◆ ABOUT THIS EXERCISE ◆
Each line of the data below from the one holding "You are a computer-use" to the one holding "Instruction: Click the", inclusive, is to be reproduced exactly; no other line belongs in the answer.

◆ EXTRACTED DATA ◆
▼

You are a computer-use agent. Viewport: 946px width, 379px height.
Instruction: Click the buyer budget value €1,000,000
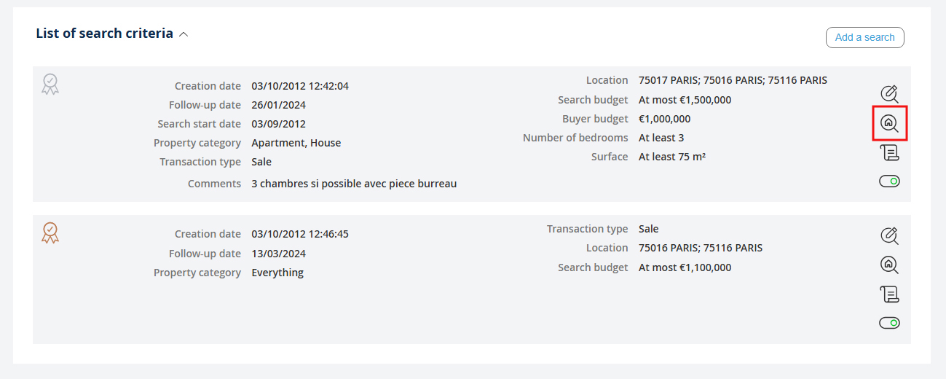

▲
▼

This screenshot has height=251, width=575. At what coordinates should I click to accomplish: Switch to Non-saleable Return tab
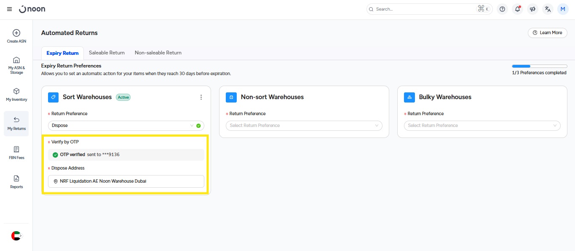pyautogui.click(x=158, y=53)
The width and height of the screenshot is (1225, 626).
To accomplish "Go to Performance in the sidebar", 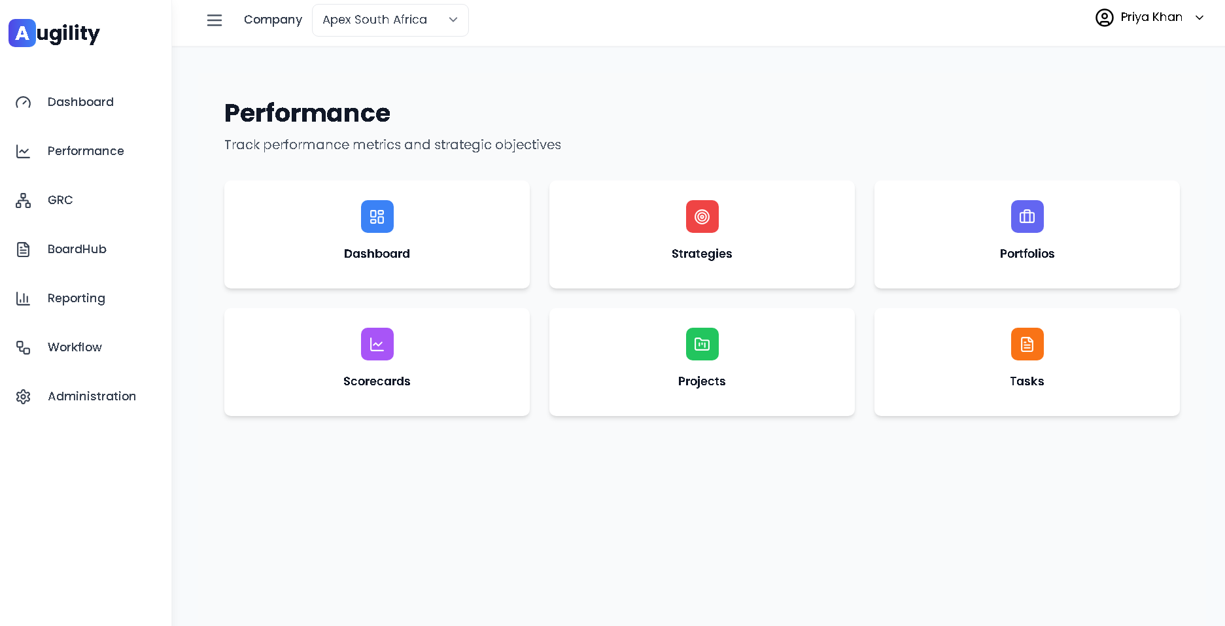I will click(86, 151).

▲
▼

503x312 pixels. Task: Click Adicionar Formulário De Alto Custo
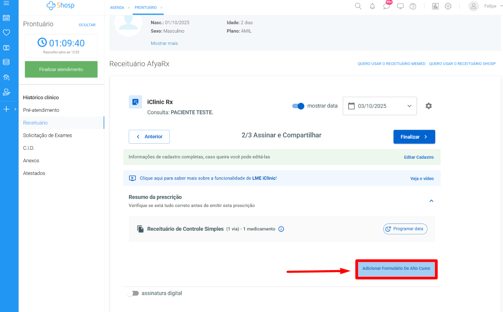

▲

◆ EXPECTED OUTPUT ◆
You are a computer-use agent. Viewport: 946px width, 379px height.
Instruction: Click the buyer budget value €1,000,000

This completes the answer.